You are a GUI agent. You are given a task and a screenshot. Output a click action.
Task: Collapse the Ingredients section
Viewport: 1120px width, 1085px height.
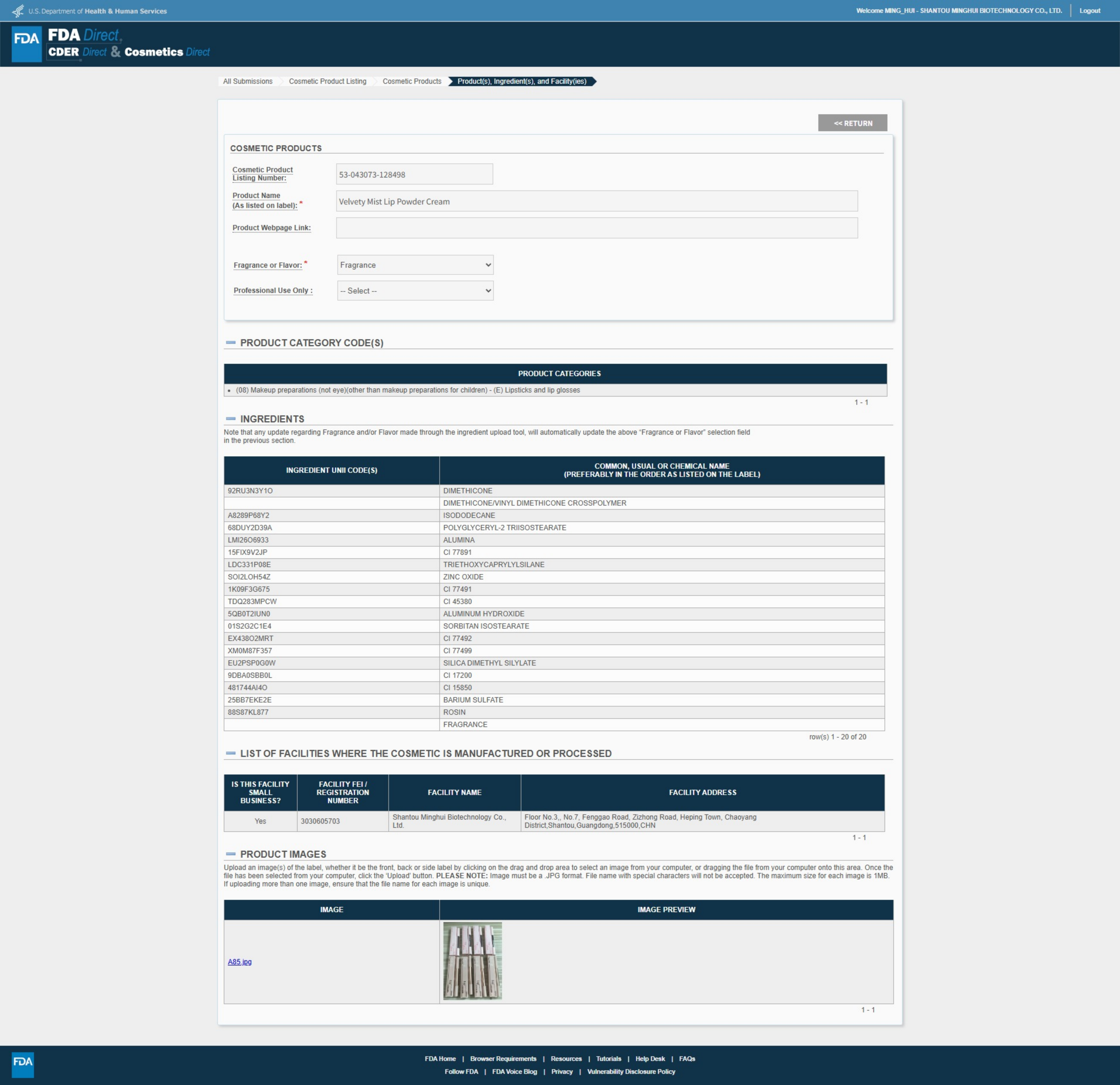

+ + + +

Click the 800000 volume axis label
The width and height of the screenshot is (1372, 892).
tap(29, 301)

+ + + +

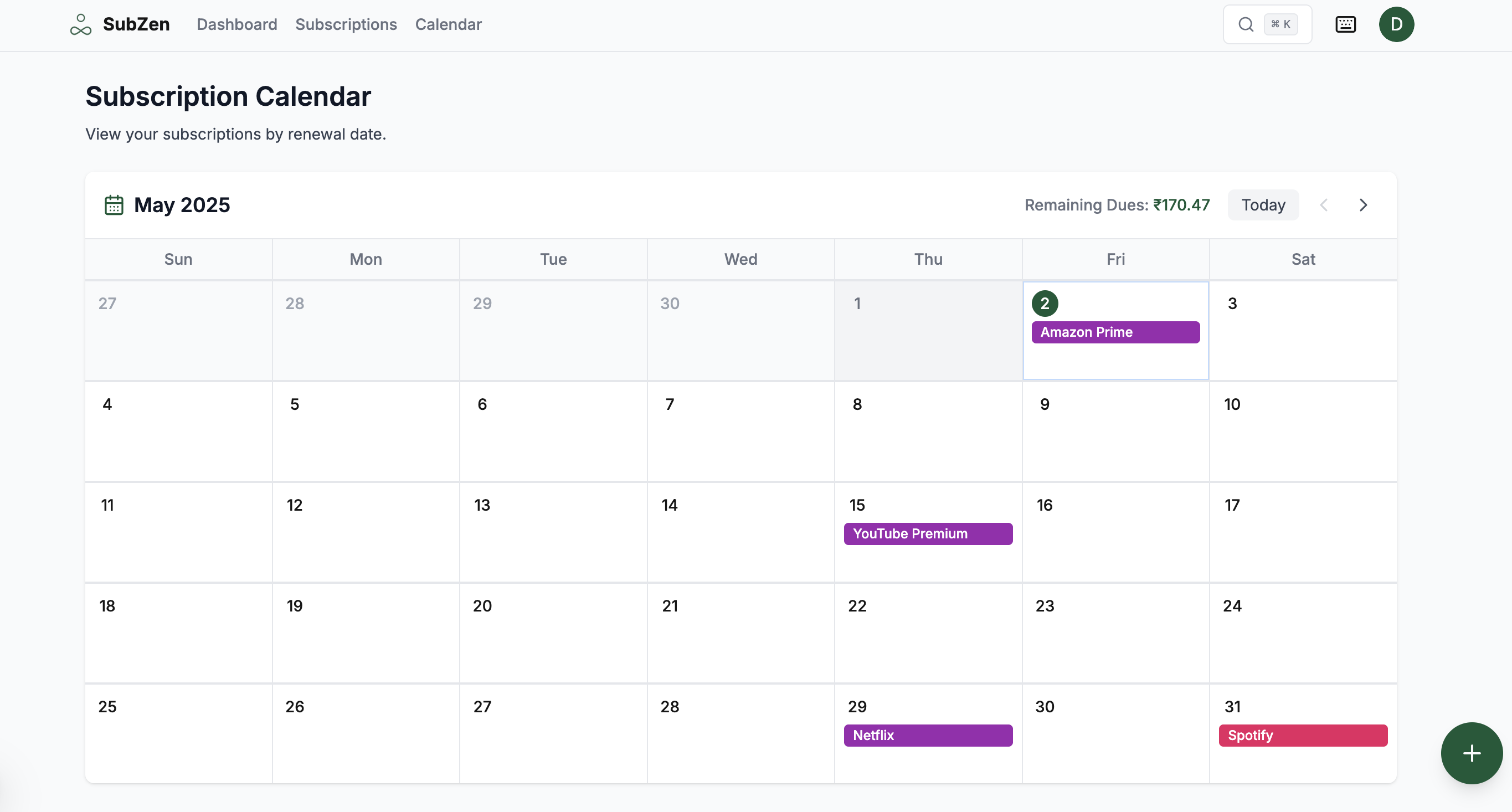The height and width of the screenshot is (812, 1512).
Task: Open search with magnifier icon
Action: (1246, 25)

+ + + +

**INSTRUCTIONS FOR THE TASK**. Repeat exactly the lines above from the one with "You are a GUI" up to and including the one with "Viewport: 1120px width, 1085px height.". No other line belongs in the reply.

**WRITTEN ANSWER**.
You are a GUI agent. You are given a task and a screenshot. Output a click action.
Task: Collapse the Ingredients section
Viewport: 1120px width, 1085px height.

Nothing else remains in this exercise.